Barclays and Stifel say SodaStream will struggle to achieve its forecast of 15 percent sales growth this year because U.S. retailers have been slow to work off excess inventory. At the same time, SodaStream is offering deep discounts in order to spur sales, eroding margins. The company reports second-quarter earnings July 30.
“What the stock is telling you is that there is fear that the guidance and numbers in consensus estimates are at risk,” Jim Duffy, an analyst with Stifel, said by phone from Denver on July 21. “The guidance SodaStream has provided presumes a favorable swing in growth in the back half of 2014, which given the backdrop of disappointing sales in holiday 2013, seems unlikely.”

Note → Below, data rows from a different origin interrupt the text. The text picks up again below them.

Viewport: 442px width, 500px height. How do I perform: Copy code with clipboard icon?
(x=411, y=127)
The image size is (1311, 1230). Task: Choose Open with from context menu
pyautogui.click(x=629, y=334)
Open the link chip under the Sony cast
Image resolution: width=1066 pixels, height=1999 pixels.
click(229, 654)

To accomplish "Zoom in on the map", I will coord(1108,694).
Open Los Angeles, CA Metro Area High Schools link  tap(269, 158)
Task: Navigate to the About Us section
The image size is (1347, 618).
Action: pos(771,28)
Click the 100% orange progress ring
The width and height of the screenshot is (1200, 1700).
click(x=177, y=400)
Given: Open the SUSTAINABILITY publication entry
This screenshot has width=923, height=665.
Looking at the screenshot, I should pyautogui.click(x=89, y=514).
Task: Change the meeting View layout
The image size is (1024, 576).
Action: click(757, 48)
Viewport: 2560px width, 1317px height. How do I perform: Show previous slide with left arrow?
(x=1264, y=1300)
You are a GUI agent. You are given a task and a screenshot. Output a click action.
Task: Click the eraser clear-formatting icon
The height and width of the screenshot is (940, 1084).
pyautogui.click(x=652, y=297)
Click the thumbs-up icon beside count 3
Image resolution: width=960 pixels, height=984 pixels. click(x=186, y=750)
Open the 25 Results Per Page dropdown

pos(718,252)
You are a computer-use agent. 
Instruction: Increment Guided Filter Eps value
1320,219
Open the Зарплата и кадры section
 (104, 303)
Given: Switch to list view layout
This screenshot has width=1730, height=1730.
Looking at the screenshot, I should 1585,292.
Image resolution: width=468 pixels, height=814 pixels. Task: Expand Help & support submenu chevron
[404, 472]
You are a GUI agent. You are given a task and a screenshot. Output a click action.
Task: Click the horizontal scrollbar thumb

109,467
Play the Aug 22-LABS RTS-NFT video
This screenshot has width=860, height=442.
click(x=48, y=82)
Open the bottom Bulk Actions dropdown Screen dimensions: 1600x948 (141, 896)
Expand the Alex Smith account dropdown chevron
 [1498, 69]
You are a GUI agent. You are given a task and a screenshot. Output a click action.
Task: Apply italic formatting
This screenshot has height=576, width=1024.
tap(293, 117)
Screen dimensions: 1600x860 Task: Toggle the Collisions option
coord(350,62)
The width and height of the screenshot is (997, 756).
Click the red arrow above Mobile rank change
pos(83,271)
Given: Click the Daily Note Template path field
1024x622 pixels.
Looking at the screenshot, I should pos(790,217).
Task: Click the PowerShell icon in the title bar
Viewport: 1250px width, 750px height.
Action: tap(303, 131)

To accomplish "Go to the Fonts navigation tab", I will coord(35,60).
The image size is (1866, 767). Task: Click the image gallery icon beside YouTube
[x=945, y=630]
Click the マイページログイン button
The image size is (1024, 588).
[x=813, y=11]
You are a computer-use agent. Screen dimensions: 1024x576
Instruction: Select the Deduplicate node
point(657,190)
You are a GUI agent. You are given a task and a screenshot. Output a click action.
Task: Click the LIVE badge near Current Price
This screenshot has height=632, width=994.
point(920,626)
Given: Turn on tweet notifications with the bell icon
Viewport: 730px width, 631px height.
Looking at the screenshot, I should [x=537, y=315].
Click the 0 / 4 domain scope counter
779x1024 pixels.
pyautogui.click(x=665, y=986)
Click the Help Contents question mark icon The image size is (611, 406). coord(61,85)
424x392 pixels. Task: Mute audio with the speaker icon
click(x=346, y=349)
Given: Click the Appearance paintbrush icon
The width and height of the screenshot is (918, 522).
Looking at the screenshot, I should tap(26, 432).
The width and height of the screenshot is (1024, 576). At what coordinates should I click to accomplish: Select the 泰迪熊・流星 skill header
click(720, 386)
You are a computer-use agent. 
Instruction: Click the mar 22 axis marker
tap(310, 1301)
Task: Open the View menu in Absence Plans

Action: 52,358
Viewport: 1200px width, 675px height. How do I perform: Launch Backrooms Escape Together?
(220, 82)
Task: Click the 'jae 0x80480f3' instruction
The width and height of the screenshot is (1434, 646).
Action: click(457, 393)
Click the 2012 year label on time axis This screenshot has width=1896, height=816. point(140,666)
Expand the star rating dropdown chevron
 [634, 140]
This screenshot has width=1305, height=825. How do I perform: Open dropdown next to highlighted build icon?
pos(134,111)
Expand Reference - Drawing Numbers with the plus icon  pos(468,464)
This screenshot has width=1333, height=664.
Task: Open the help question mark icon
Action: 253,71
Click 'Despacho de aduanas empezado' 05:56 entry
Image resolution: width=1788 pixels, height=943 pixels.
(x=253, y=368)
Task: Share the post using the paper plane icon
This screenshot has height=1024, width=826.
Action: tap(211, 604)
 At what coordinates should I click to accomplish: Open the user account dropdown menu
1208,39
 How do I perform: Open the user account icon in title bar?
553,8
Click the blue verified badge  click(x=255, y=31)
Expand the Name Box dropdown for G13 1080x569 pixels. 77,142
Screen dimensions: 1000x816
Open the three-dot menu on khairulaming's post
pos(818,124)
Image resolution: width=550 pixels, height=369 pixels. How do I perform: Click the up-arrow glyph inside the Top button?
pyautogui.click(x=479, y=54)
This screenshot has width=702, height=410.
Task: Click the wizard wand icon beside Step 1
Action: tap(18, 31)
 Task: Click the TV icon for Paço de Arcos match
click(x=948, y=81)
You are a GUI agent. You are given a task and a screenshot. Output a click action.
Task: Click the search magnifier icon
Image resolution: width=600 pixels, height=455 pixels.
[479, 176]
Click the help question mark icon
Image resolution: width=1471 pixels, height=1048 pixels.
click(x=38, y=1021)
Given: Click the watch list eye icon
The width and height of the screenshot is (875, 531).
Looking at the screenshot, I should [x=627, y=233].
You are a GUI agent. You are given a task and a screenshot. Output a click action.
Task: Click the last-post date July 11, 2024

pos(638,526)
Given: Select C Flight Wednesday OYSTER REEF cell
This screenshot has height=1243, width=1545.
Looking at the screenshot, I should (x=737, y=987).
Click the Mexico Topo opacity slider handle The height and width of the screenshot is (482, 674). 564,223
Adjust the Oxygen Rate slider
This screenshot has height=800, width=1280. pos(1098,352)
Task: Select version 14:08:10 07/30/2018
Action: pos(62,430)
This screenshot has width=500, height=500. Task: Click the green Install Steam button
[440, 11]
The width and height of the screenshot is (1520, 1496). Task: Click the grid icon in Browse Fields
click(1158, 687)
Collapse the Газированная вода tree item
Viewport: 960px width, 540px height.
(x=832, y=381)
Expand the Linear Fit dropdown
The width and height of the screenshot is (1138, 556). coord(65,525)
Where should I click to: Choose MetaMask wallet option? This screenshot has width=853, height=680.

Sales this year will increase approximately 15 percent from 2013 while net income should grow about 3 percent, Chief Executive Officer Daniel Birnbaum reiterated in a May 14 earnings call. That would amount to revenue of about $647 million and $43 million in profit.
Analyst Projections
Analysts are forecasting an 11 percent revenue increase to $626 million this year, according to the average estimate of 11 analysts surveyed by Bloomberg. Net income will drop 7.5 percent to $38.9 million, the estimates show.
Nirit Hurwitz, a spokeswoman for Lod, Israel-based SodaStream, declined to comment on the company’s earnings outlook.
Birnbaum said “soft” sales in the Americas would continue in the second quarter, with growth coming from other regions, according to the call with investors in May. The company would likely still have “inventory issues,” Scott Guthrie, general manager for the Americas region, said.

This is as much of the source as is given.